TASK GOAL.
How many lines of the data contain "from"? Reply with the number alone.

AVAILABLE DATA.
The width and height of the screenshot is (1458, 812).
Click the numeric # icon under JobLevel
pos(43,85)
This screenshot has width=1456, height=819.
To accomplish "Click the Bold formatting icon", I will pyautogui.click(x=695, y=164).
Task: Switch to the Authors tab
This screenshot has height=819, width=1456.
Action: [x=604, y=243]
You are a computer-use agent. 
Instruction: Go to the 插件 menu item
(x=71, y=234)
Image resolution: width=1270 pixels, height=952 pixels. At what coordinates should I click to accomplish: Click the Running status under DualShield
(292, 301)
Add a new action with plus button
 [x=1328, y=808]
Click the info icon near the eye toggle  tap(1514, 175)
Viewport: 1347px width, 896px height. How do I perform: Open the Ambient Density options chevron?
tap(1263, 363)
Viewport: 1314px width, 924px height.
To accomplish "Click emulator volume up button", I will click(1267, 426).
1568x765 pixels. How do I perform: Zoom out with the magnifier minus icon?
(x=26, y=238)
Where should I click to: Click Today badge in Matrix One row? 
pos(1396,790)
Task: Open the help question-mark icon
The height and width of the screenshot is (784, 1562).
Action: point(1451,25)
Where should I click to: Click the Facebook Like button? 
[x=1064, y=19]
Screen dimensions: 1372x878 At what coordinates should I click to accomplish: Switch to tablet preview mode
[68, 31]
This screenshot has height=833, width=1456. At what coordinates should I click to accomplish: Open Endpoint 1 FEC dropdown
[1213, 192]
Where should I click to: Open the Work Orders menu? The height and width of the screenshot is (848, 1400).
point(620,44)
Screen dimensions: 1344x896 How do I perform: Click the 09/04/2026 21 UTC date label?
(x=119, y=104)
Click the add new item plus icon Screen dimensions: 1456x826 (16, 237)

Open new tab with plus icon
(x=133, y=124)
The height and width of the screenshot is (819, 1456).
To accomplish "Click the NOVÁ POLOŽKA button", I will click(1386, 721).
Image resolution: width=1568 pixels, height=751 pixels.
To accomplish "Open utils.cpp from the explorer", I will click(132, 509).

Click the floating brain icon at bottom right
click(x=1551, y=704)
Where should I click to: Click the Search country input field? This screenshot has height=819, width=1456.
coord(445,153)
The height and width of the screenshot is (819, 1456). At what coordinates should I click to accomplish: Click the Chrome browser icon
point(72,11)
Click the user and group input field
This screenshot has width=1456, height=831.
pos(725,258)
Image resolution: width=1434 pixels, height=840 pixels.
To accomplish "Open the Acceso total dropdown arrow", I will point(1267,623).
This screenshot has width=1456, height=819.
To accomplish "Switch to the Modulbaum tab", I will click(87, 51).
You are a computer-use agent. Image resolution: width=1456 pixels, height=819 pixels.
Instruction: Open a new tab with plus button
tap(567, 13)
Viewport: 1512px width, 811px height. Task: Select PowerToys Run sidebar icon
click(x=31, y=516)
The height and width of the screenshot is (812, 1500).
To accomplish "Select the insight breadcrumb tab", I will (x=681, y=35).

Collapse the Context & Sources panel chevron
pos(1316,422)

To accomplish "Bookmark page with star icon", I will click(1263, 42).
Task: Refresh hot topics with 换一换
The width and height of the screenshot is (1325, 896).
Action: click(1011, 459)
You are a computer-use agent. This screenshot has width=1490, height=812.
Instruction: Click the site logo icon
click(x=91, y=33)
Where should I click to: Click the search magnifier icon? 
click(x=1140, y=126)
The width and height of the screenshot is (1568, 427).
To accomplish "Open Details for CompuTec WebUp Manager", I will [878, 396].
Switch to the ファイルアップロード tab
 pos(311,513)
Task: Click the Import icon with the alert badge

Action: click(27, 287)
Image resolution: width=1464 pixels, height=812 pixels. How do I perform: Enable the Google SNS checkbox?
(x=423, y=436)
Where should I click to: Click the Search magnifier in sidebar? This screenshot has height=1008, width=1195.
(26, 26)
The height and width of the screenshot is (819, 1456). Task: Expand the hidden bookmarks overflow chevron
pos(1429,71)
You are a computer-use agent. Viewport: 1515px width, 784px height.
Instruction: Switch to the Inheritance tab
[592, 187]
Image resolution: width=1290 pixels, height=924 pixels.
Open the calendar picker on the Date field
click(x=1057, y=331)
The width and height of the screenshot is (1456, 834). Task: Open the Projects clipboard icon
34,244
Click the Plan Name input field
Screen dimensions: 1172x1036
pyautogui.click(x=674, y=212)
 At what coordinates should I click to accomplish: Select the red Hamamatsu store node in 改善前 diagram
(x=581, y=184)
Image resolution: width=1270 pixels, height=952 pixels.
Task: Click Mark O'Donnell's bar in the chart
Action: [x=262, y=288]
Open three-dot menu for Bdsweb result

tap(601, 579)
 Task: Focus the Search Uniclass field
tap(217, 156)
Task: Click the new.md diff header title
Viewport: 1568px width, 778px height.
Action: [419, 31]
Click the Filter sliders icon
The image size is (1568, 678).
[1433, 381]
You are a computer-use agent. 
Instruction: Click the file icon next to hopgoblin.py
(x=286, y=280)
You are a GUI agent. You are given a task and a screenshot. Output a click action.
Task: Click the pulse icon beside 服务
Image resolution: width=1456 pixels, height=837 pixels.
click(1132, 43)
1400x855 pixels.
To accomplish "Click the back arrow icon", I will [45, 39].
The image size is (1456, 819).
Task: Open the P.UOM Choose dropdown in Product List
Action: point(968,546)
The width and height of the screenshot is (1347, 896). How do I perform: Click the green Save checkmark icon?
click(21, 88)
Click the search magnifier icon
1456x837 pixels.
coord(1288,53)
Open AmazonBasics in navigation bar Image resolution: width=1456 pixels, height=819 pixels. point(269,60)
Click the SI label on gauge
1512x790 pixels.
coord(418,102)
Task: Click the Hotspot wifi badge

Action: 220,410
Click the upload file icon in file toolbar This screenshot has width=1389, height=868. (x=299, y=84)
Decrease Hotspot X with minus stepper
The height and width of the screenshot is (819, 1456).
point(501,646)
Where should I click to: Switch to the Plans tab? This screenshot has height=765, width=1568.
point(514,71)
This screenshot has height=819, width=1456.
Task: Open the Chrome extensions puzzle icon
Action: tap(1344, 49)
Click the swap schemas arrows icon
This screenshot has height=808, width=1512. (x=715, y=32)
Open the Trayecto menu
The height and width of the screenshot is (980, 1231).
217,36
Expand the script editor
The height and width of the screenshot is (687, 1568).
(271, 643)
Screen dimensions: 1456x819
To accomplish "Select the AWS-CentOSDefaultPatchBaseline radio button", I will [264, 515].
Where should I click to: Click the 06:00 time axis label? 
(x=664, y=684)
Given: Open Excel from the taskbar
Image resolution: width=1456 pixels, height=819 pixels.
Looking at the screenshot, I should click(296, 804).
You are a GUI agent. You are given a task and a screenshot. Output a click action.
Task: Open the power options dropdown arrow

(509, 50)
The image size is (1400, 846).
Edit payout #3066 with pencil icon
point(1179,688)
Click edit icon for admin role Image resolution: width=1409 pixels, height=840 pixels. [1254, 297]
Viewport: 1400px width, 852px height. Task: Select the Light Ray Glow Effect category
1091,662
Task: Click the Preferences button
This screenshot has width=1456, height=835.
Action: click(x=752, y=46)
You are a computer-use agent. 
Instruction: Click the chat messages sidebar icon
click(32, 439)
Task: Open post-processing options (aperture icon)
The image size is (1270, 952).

EXERCISE RESPONSE.
2